Am Fam Physician. 1999 Sep 1;60(3):927-728.

A 30-year-old man with idiopathic thrombocytopenic purpura (ITP) and idiopathic constrictive pericarditis presented with an asymptomatic skin rash on his back, neck and shoulders. The rash first appeared three days earlier on his neck and had gradually progressed to both shoulders and his entire back. He did not have fever, cough, sputum or shortness of breath. As treatment for the ITP, he had been taking prednisone (50 mg daily) for two weeks before the onset of the rash. About 10 days before his presentation, he developed dermatomal herpes zoster infection over the left side of the chest and back, which was successfully treated with a standard regimen of oral acyclovir.
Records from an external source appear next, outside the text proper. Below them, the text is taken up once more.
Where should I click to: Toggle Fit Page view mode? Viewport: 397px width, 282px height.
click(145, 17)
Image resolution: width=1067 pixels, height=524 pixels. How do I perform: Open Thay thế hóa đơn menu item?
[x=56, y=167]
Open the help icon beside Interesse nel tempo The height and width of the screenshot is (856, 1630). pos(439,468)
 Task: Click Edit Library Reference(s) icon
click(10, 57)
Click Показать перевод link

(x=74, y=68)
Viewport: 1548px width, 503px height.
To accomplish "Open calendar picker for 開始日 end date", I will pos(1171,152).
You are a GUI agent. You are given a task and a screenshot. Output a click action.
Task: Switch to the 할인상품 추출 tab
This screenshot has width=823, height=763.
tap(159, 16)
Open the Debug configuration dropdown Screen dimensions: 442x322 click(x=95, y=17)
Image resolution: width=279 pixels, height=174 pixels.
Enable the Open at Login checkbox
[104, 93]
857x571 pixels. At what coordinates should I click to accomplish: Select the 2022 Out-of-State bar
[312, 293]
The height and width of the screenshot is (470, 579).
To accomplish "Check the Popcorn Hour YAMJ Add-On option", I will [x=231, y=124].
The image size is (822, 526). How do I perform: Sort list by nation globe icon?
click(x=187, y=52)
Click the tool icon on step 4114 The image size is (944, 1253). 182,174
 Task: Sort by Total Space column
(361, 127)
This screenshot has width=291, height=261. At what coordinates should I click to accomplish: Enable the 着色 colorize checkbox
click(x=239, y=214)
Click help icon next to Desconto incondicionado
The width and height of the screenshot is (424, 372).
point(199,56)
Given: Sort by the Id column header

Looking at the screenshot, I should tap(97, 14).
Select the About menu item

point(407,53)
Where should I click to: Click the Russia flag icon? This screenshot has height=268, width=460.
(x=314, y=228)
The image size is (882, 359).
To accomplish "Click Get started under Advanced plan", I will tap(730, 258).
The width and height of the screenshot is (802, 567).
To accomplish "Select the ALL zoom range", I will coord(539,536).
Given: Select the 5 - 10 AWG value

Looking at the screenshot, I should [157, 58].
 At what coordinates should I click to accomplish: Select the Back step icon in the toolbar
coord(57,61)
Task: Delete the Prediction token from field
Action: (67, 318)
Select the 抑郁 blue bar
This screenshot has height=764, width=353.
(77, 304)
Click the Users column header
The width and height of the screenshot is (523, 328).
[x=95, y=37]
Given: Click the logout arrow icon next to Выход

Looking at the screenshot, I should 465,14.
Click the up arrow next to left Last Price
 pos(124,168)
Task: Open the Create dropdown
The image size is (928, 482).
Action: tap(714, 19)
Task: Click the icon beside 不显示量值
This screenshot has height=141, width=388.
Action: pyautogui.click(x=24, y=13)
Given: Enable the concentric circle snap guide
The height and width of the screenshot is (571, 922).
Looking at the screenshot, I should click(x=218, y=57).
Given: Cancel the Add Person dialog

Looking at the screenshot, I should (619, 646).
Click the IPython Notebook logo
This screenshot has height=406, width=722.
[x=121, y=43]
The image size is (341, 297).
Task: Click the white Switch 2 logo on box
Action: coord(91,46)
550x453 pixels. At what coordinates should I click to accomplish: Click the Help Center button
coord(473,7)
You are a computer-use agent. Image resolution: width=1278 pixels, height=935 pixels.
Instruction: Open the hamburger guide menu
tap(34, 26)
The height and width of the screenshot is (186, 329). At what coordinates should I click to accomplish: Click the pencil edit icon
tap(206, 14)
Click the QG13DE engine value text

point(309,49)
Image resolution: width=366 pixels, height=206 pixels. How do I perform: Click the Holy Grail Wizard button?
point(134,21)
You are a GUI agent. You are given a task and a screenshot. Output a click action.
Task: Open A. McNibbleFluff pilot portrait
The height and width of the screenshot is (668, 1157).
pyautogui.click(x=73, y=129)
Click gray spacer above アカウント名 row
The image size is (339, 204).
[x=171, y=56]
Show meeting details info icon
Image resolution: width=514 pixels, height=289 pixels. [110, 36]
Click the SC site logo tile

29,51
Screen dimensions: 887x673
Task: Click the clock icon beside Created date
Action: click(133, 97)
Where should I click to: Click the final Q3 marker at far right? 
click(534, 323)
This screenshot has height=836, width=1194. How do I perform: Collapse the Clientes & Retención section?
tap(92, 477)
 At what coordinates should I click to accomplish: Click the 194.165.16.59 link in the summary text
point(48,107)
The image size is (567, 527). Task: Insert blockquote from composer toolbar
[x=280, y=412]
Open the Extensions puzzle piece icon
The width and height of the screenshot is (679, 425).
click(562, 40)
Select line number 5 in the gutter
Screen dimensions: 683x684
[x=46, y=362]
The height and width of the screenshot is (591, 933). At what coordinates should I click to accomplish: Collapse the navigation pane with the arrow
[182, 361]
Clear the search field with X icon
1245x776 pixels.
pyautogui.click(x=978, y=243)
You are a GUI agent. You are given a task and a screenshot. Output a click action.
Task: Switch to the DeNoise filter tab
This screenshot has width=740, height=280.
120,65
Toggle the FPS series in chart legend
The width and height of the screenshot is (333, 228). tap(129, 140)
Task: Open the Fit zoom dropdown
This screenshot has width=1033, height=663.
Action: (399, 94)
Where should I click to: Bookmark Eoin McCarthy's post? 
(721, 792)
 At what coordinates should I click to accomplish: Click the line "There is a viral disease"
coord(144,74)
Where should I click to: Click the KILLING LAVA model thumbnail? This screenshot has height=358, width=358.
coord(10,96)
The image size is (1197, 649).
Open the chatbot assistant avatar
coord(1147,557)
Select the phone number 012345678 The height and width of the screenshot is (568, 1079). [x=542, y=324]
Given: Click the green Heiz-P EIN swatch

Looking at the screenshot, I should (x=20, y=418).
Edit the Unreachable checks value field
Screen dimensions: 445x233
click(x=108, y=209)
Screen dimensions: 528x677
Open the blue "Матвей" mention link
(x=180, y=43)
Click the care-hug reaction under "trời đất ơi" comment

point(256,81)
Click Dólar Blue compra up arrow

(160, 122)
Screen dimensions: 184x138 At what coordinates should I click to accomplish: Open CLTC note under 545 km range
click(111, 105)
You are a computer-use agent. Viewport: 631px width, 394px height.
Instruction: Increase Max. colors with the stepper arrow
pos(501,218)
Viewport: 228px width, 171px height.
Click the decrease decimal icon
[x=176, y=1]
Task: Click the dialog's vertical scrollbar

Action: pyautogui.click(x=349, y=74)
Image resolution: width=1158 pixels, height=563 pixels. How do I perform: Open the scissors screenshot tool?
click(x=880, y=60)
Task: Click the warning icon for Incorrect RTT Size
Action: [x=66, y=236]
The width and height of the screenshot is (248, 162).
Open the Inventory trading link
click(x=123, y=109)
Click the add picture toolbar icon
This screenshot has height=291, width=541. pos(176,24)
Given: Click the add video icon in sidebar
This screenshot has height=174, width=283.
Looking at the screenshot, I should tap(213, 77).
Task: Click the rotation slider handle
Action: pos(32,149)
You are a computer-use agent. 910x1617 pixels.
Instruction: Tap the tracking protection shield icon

On examination, the patient was found to have multiple, discrete erythematous papules (2 to 3 mm in size) covering his entire back, shoulders and neck (see the accompanying photographs). Most of the lesions were monomorphic papules, and some were papulopustules; no vesicles were noted. He also had healed, crusted zoster rash on the left upper back and chest. His face was free of lesions. Tzanck smear and skin biopsy were performed. Tzanck smear did not show multi-nucleated giant cells. The skin biopsy result was reported to be folliculitis.

Question

Given the patient's history and the physical appearance of the rash, which one of the following would be the most likely diagnosis?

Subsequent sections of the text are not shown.